Exercise details> Would you output the lines from the one with "Expand the top toolbar dropdown arrow" through the last line of the material below, exactly, but without pictures?

++++ Exercise data

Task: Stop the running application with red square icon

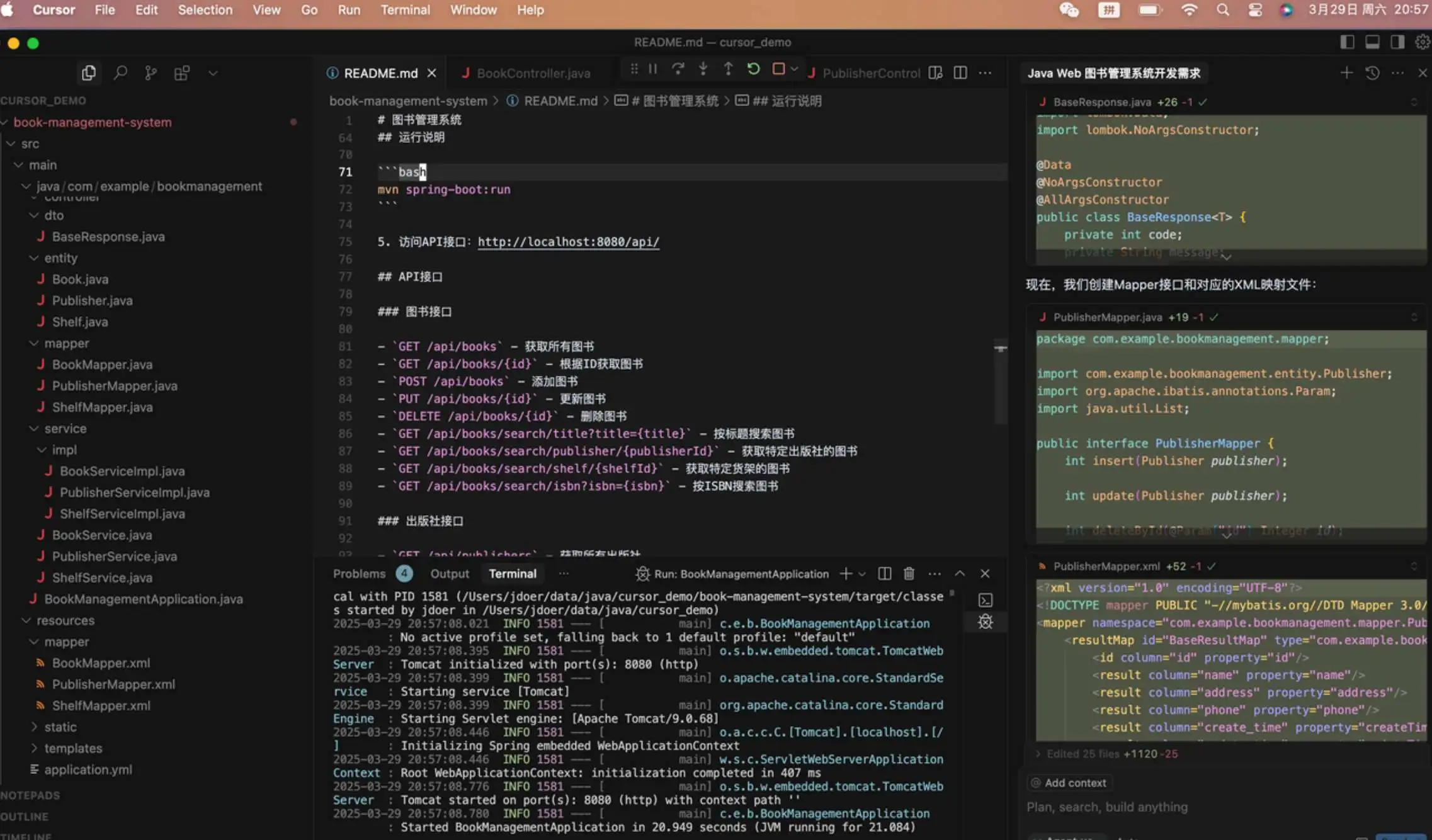Action: click(x=778, y=69)
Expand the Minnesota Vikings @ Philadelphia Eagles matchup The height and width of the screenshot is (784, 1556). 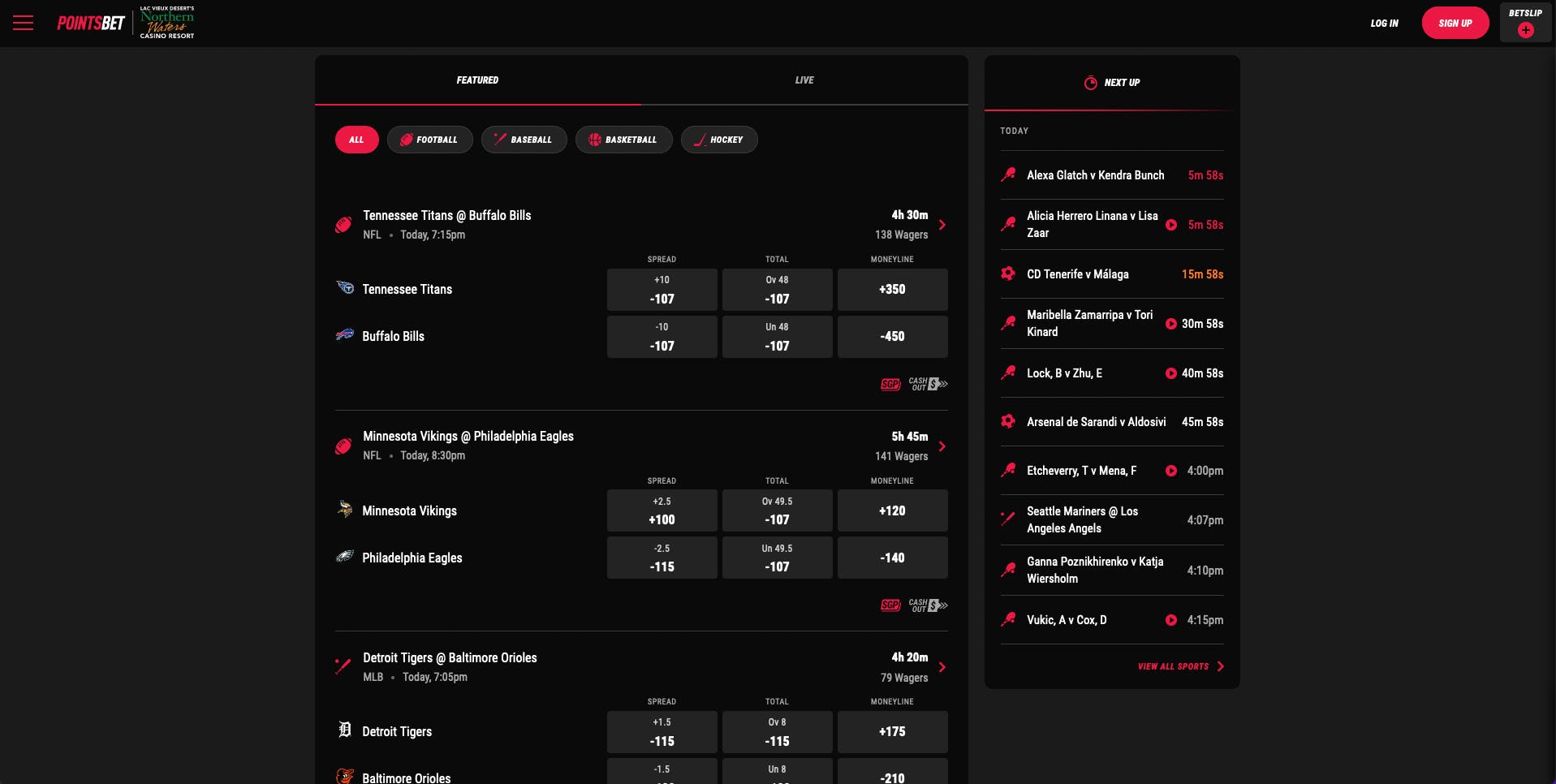pyautogui.click(x=942, y=446)
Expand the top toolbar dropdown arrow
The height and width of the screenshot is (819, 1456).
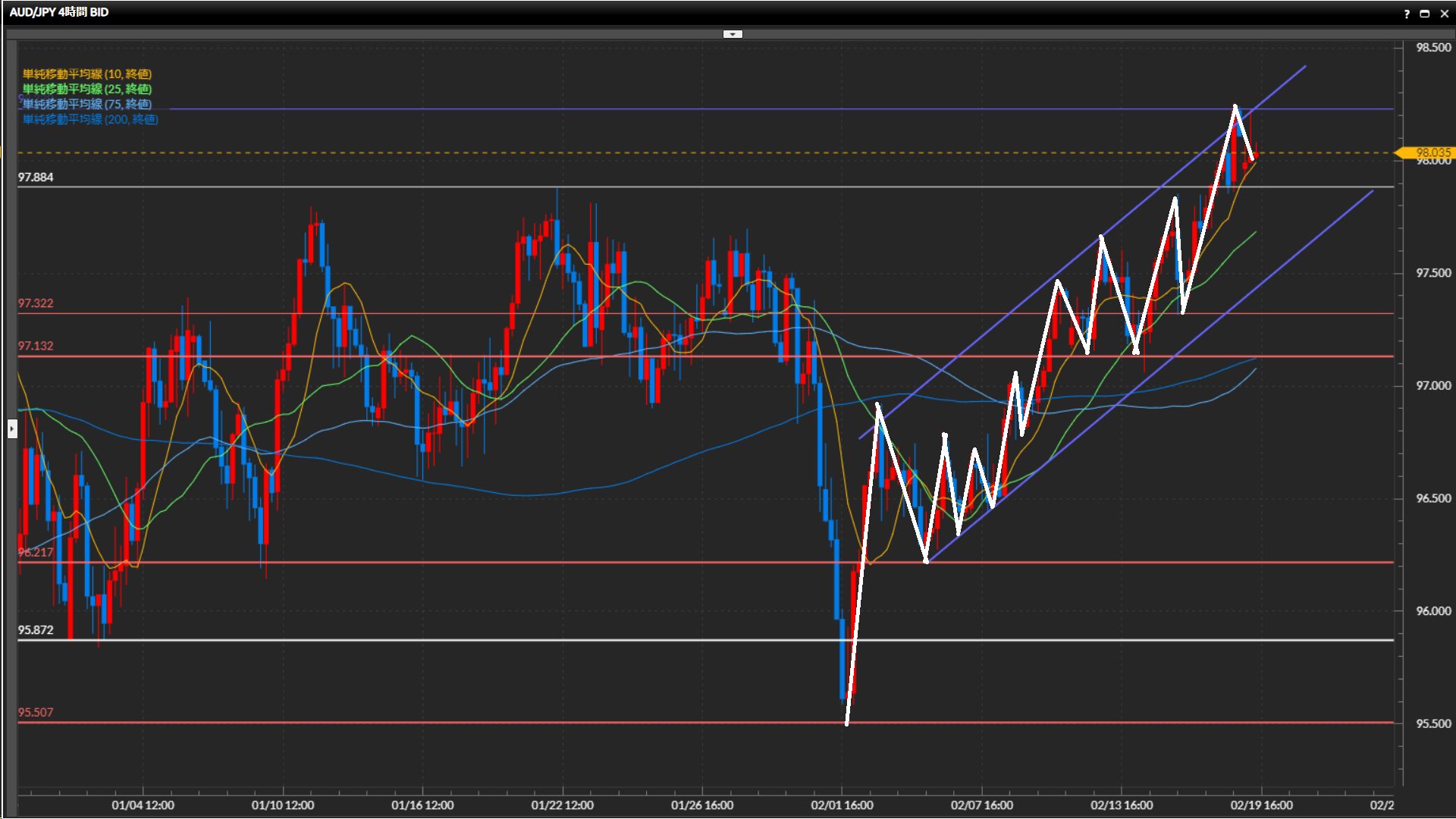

++++++++

Result>
Expand the top toolbar dropdown arrow
The height and width of the screenshot is (819, 1456).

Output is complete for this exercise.